In a significant signal about how AI is reshaping engineering work, Spotify’s co-CEO discussed the company’s evolving development practices during its fourth-quarter earnings call. According to executives, the company’s AI platform — internally dubbed “Honk” and integrated with Claude Code — is now handling coding tasks that engineers once wrote manually.
The result? Senior engineers are increasingly acting as reviewers, architects, and orchestrators of AI-generated code rather than spending their days typing syntax by hand.
The mechanics: Honk and Claude Code
Spotify’s transition centers on two interconnected systems:
- Claude Code, a generative AI model tailored for software development tasks, and
- Honk, an internal orchestration layer that turns natural-language instructions into deployable code changes.
In practice, engineers can issue prompts — even from Slack on a mobile device — and have AI produce and deploy updated builds that they then merge into production. According to reports, Spotify shipped more than 50 new features and updates during 2025 using this workflow.

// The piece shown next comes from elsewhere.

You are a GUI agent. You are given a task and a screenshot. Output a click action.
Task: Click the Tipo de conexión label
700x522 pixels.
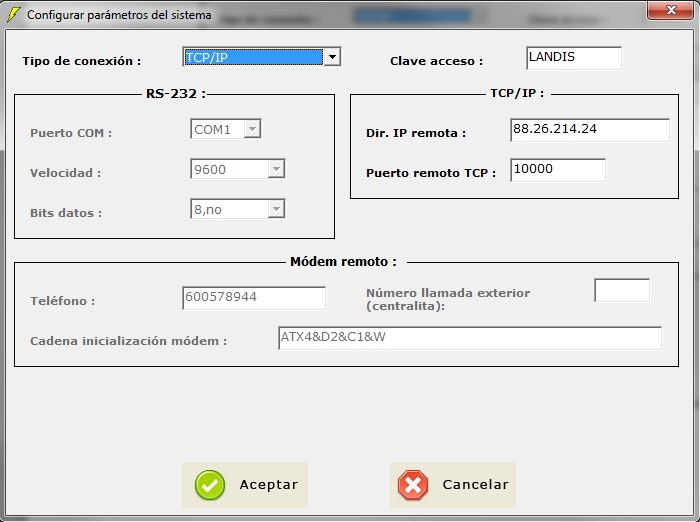click(x=82, y=61)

What this means for engineering

Spotify’s approach illustrates a broader shift in how software is built at scale:
- From manual implementation to AI-orchestrated output: Engineers focus on high-level logic, architecture decisions, and review — leaving syntactic work to models.
- Productivity boom: The company attributes much of its rapid feature velocity to AI-assisted development.
- Role evolution: Traditional coding skills remain relevant but are increasingly complemented by skills in prompting, AI supervision, and quality oversight.
However, this model raises important considerations for developers and organisations:
- Quality and correctness: AI-generated code still requires human review to avoid security flaws and logic errors.
- Talent and training: Engineering teams may need reskilling to work effectively with AI systems.
- Governance: Companies must maintain robust testing, compliance, and deployment controls when AI contributes directly to production code.
Broader industry context
Spotify’s experience is an early but visible example of how generative AI is transitioning from augmentation to core workflow execution in software engineering. Whether other large tech companies will publicly report similar shifts remains to be seen, but Spotify’s public stance signals a potential inflection point in how engineering teams operate in the AI era.